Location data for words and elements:
================================

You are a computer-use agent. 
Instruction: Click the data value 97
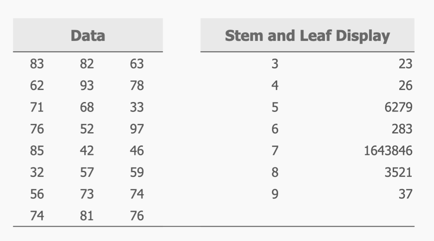(x=137, y=129)
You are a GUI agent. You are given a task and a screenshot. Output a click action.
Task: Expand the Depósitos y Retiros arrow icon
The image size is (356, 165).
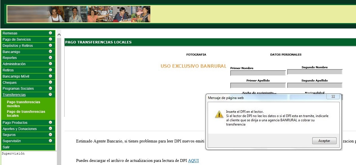point(50,45)
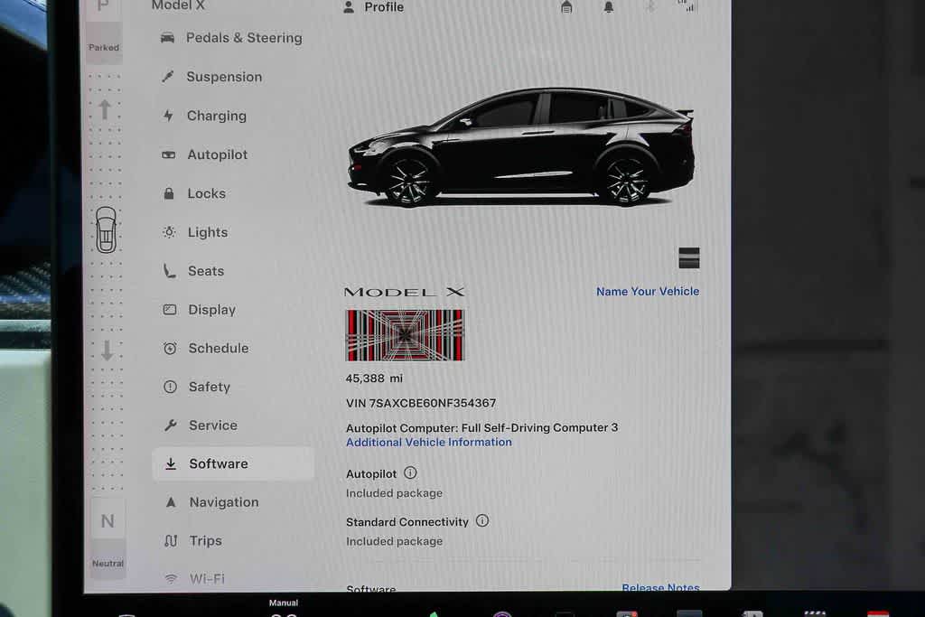Screen dimensions: 925x617
Task: Open the notifications bell icon
Action: (608, 6)
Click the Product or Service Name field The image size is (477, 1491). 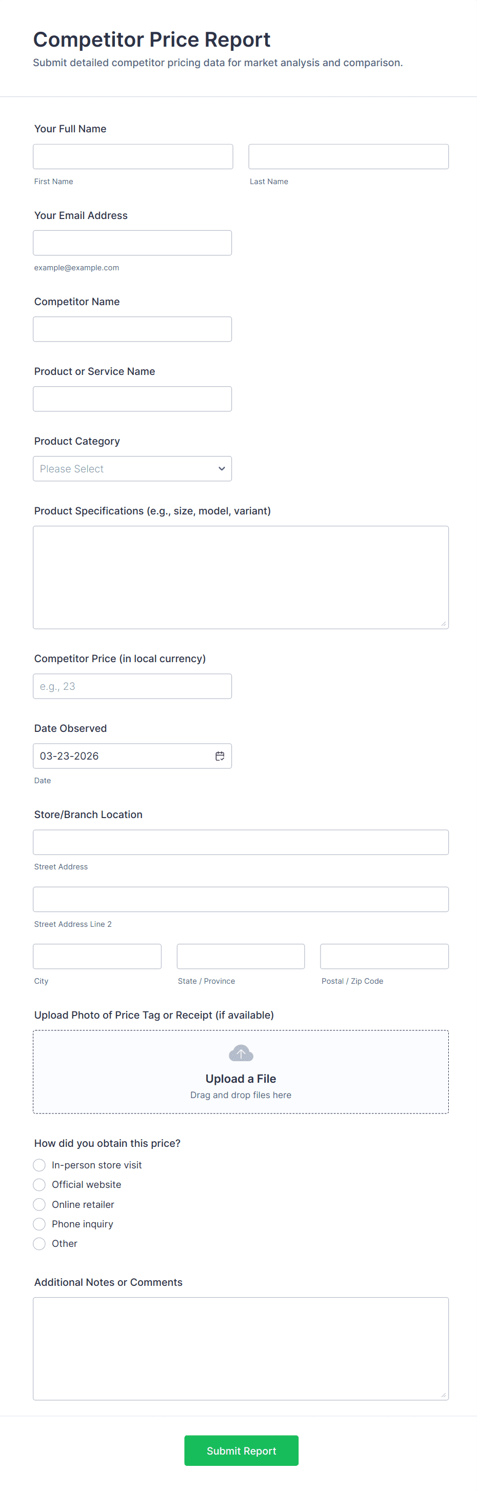click(133, 399)
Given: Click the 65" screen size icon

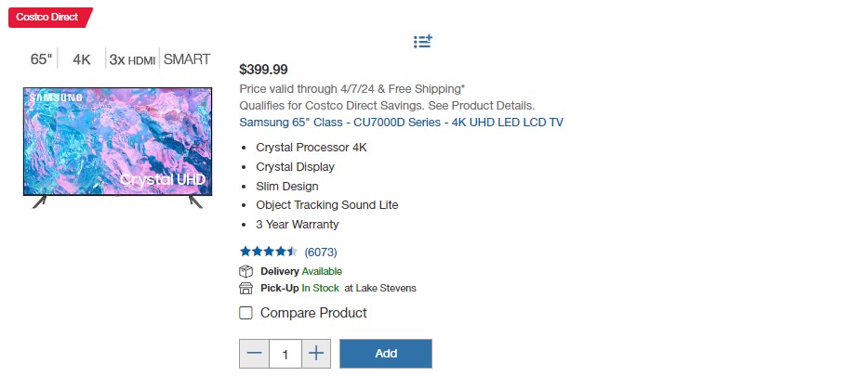Looking at the screenshot, I should (41, 59).
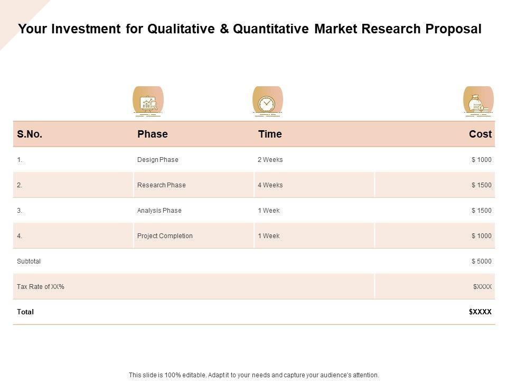Click the S.No. column header

coord(30,134)

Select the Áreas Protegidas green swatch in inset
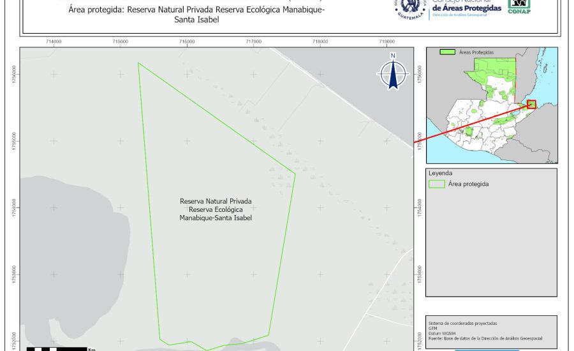448,52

================================

▶ Given request
Format the lines of the records above, from the line containing "Given: Click the" through the end of the records, as a JSON list of strings with one string per line. Include both ends, omit blank lines, and leave the pictures out.

▶ Answer to this exercise
[
  "Given: Click the 65\" screen size icon",
  "Looking at the screenshot, I should (41, 59).",
  "Click the S.No. column header",
  "coord(30,134)",
  "Select the Áreas Protegidas green swatch in inset",
  "448,52"
]